Berlin : Rosa-Luxemburg-Denkmal?: Rot-roter Brückenschlag zu Rosa

Amory Burchard

Rosa Luxemburg, die polnisch-deutsche Sozialdemokratin der ersten Stunde und Mitbegründerin der KPD soll unter Rot-Rot offiziell geehrt werden. SPD und PDS wollen "das geplante Denkmal für Rosa Luxemburg nach einem künstlerischen Wettbewerb auf dem gleichnamigen Platz in Mitte" realisieren. So steht es in der Koalitionsvereinbarung. Vater des Vorhabens ist Thomas Flierl (PDS). Der initiierte das Projekt als Baustadtrat im Bezirk Mitte und kann es jetzt als Kultursenator zur Chefsache machen.

Allerdings war der Denkmals-Plan von Anfang an kein alleiniges Anliegen der PDS. Bei Beschlüssen der Bezirksverordneten-Versammlungen in Mitte, Tiergarten und Wedding von 1998 und 2000 waren SPD und Grüne mit im Boot. Der Historiker Heinrich August Winkler warf der Berliner SPD im Tagesspiegel am 15. Januar 2002 vor, die historische Leistung der Sozialdemokratie - "die Gründung der ersten deutschen Demokratie" - zu verraten. Rosa Luxemburg und Karl Liebknecht seien "entschiedene Gegner" der Weimarer Republik gewesen.

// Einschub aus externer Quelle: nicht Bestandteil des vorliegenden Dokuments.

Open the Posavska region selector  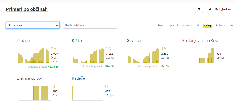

Zum Thema Ted: Soll Rosa Luxemburg ein Denkmal gesetzt werden? Die Debatte um das Gedenken an Rosa Luxemburg zieht sich wie ein roter Faden durch die Berliner Geschichte und das, seitdem Freikorpssoldaten die Revolutionärin am 15. Januar 1919 im Tiergarten am Landwehrkanal ermordeten. Eine offizielle Ehrung erfuhren die Toten erst 1926, als neben ihren Gräbern ein ihnen gewidmetes Revolutionsdenkmal nach Entwürfen des Architekten Mies van der Rohe erbaut wurde. Die Nazis zerstörten das abstrakte Monument 1935. Die DDR-Regierung baute es 1951 mit der "Gedenkstätte der Sozialisten" in neuer Form wieder auf. Der Revolutionärin auf dem Rosa-Luxemburg-Platz ein Denkmal zu setzen, beschloss zuerst das Politbüro der SED 1974. Der Plan wurde wegen politischer Bedenken nicht realisiert. Erst heute, gut zwölf Jahre nach dem Mauerfall, soll es soweit sein.

Im Westteil der Stadt entbrannte die Debatte um ein Gedenken an Rosa Luxemburg Ende der 60er Jahre. Eine von linken Gruppen seit längerem geforderte Gedenktafel wurde 1971 an der Corneliusbrücke über dem Landwehrkanal im Tiergarten enthüllt. Neonazis zerstörten sie 1986. Zoo-Brücken-Architekt Ralf Schüler stiftete schließlich 1987 zwei Denkmäler für Luxemburg und Liebknecht, die bis heute stehen. An die grausame Ermordung Luxemburgs erinnert eine schräge, künstlerisch bearbeitete Stahlplatte. Sie führt vom Uferweg an der Brücke ins Wasser. Die Alternative Liste Schöneberg setzte sich seit 1982 für eine Gedenktafel an Luxemburgs ehemaligem Wohnhaus in der Cranachstraße 58 (Friedenau) ein. Erst sechs Jahre später konnte eine Tafel in einem Beet vor dem Haus enthüllt werden. Eine PDS-Gruppierung gab 1997 bei dem Bildhauer Rolf Biebl eine Bronzeplastik und bei der Keramikerin Ingeborg Hunzinger zwei Reliefs auf eigene Rechnung in Auftrag. Die PDS-Spitze jedoch wollte eine öffentliche Ausschreibung und einen Wettbewerb. Trotzdem kaufte sie die fertigen Skulpturen und schenkte sie der parteinahen Rosa-Luxemburg-Stiftung. Die platzierte sie vor ihrem Haus am Franz-Mehring-Platz in Friedrichshain. Und dort, sagt ein Sprecher, sollen sie auch bleiben.